Il ricorso degli abitanti di Canale Monterano al Commissariato per gli Usi Civici del Lazio, Umbria e Toscana è stato accolto. È un risultato sorprendente per il piccolo comune della Tuscia romana. Il 3 ottobre infatti è stata depositata la sentenza con la quale si riconosce la permanenza dei diritti d’uso civico su 80 ettari delle terre comunitarie nelle località La Bandita, Quarto e Montevirgilio, facenti parte della locale riserva naturale.
In difesa della terra
Un folto gruppo di canalesi ha inoltrato il 13 maggio 2016 un’istanza di ricorso al Commissariato per gli Usi Civici del Lazio, Umbria e Toscana per garantire i diritti di uso civico su ottanta ettari del demanio civico locale. Il procedimento fu avviato nei confronti della Regione Lazio, del comune di Canale Monterano e dell’omonima Università Agraria al fine di accertare il godimento collettivo di quelle terre. L’8 settembre 2015 infatti venne sottoscritta una conciliazione transattiva tra il comune della Tuscia Romana e l’ente agrario locale per l’attribuzione degli ottanta ettari di demanio civico nel patrimonio comunale. Questa decisione avrebbe rischiato di disintegrare ulteriormente le proprietà collettive di Monterano, se la popolazione non fosse intervenuta per accertare ciò che stava avvenendo.
Una giusta sentenza
Il 3 ottobre sono stati ufficialmente riconosciuti i diritti di uso civico delle terre di Montevirgilio, de La Bandita e del Quarto. Da secoli quel territorio è aperto allo sfruttamento collettivo: erano terre appartenenti all’antico feudo degli Orsini (poi Altieri), donate a più riprese alla popolazione locale. La prima donazione ci fu nel 1578, quando il duca di Bracciano e di Monterano, Paolo Giordano Orsini, cedette la Macchia e la Tenuta della Bandita. Ai primi anni del Seicento risale la seconda cessione di terre del duca Virgilio II Orsini: furono donate 170 rubbie di terra per ricompensare la popolazione per aver ceduto i propri terreni ai Padri Servi di Maria per la costruzione dell’Eremo di Montevirgilio. Dopo l’eversione della feudalità e l’Unità d’Italia, a seguito di decenni di lotte sociali e giuridiche, alle antiche proprietà collettive si aggiunsero le restanti terre del feudo di Monterano, con la costituzione nel 1906 della locale Università agraria. Stando alle direttive della legge del 1927, riguardo l’accertamento degli usi civici, si è così dimostrato l’esistenza di questi diritti e la loro persistenza nel tempo, un fattore determinante per la loro preservazione.

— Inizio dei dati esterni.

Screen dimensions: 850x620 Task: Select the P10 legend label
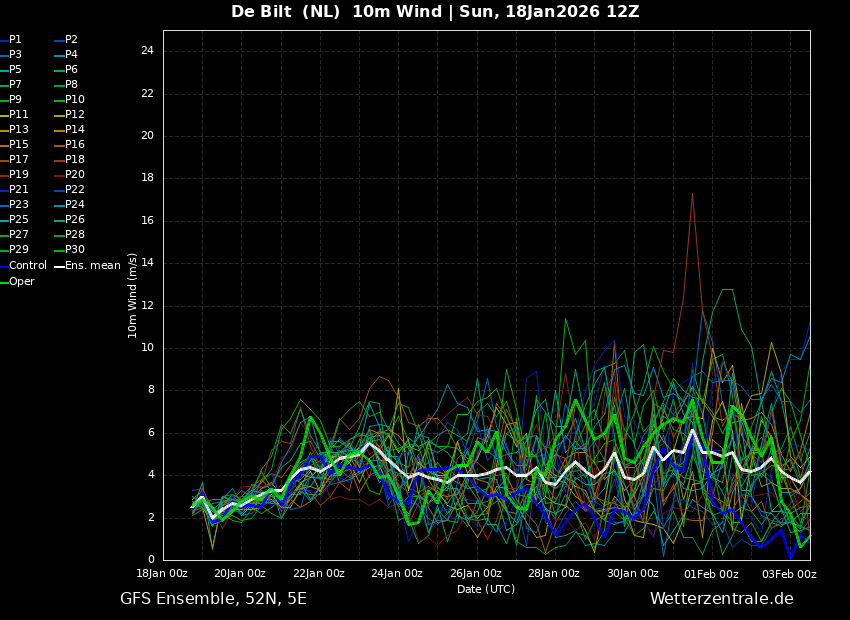(x=74, y=100)
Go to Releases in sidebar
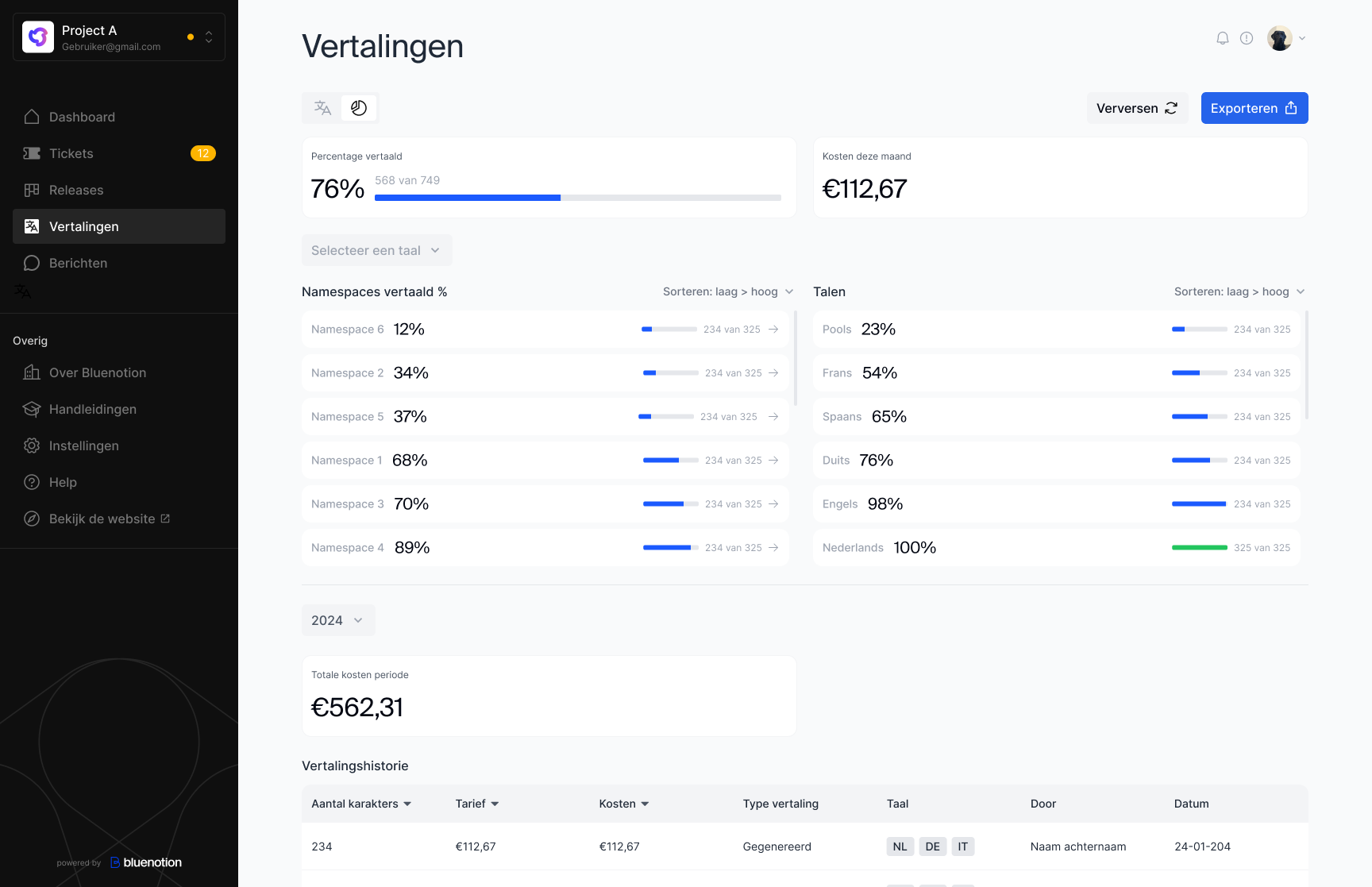Image resolution: width=1372 pixels, height=887 pixels. point(76,190)
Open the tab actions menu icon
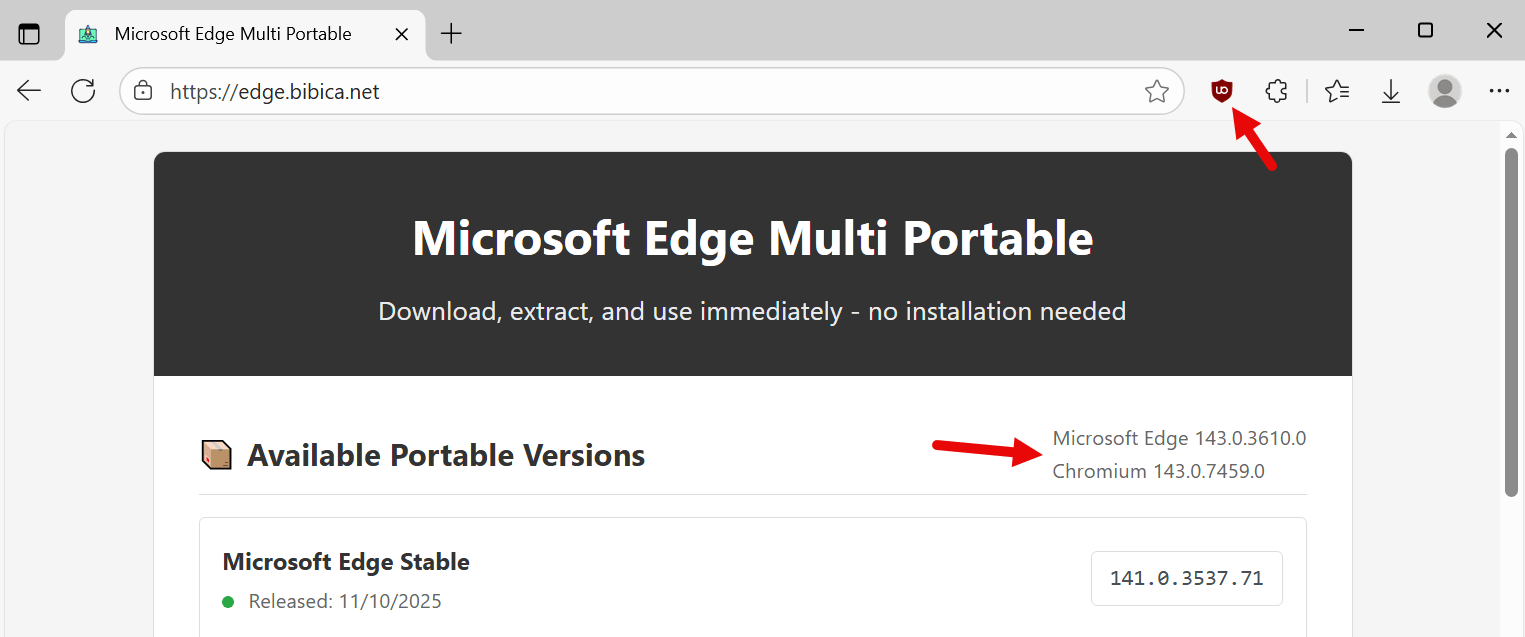 pos(30,33)
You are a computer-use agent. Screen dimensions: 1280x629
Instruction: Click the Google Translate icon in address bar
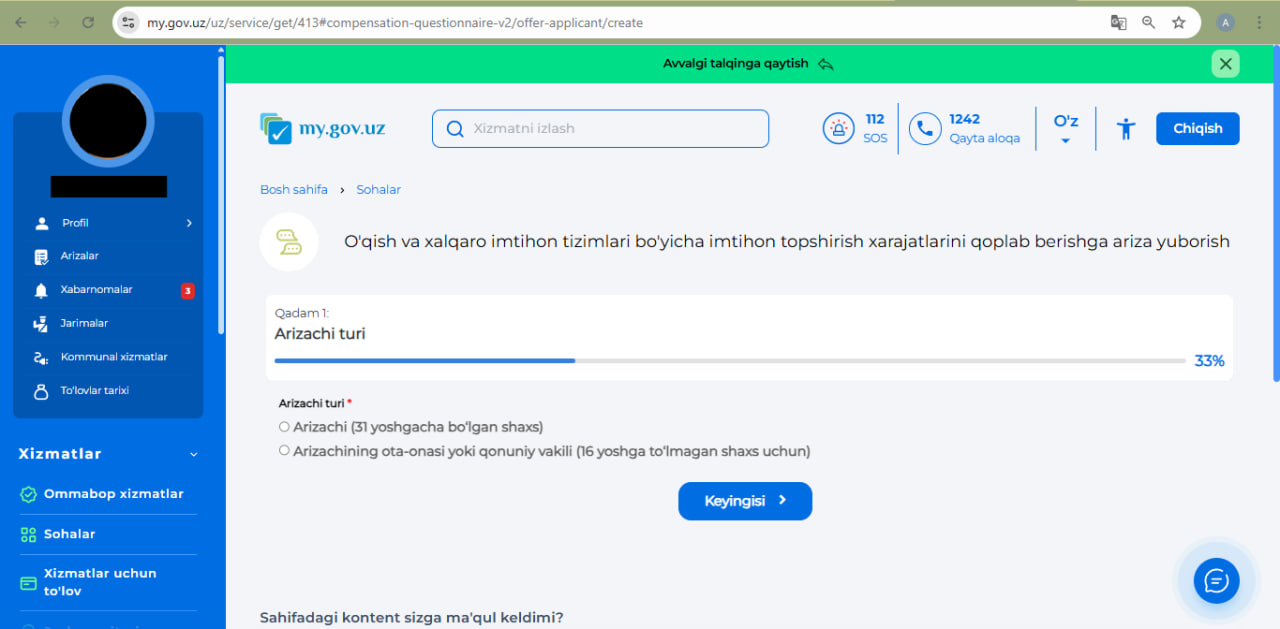click(1119, 22)
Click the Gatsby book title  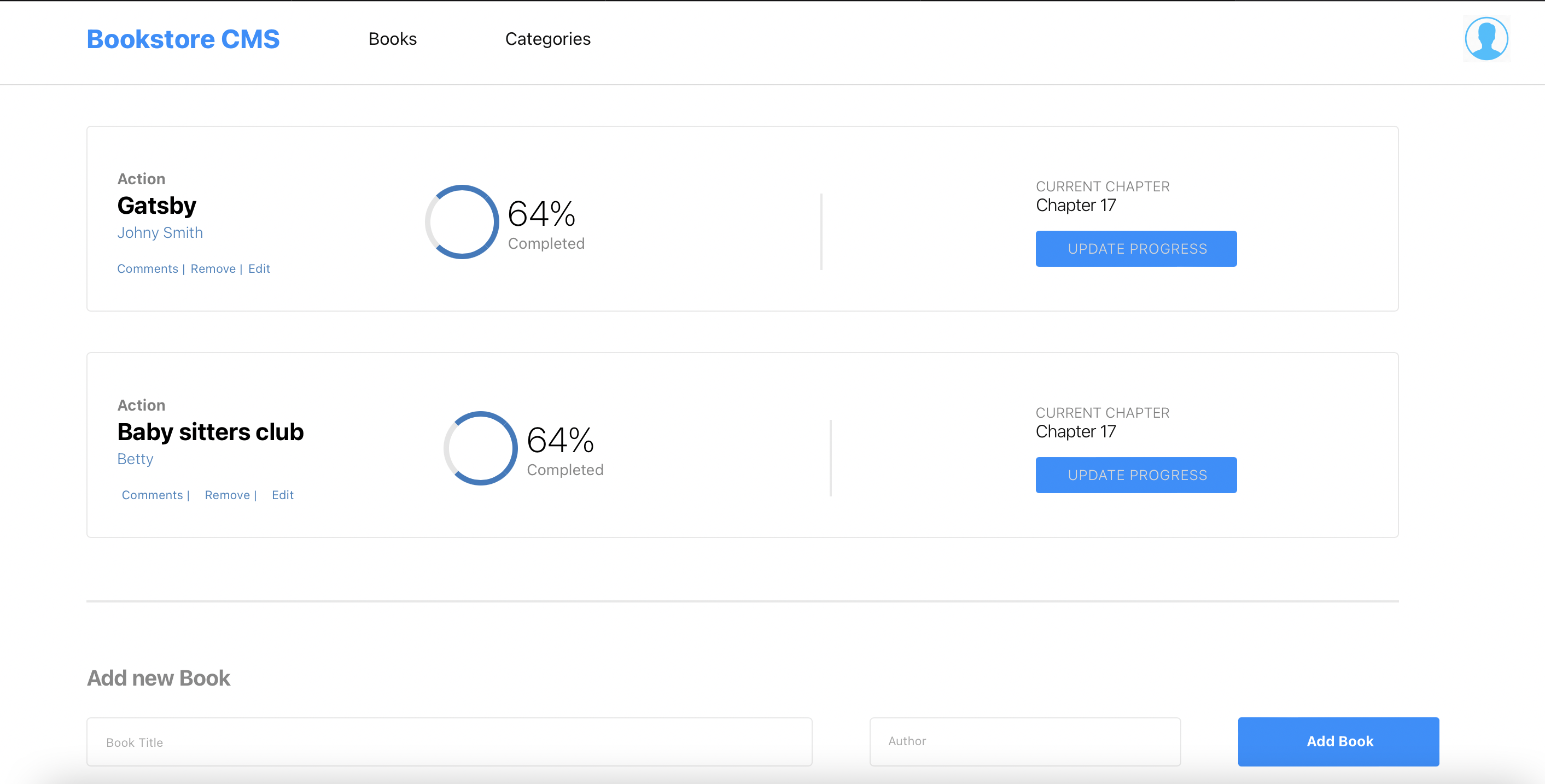(156, 206)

La sentenza del 3 ottobre non è un caso locale e isolato, ma è un monito. In Italia il demanio civico è vastissimo ed è spesso abbandonato, a danno dell’intera collettività. Per la protezione del paesaggio e dell’ambiente, come dimostra il caso di Monterano, gli usi civici sono probabilmente l’unico baluardo contro uno sfruttamento intensivo e dannoso della terra. Sono vincoli che, se riconosciuti, sarebbero del tutto inalienabili e il territorio sarebbe così al sicuro da speculazione e altri mali.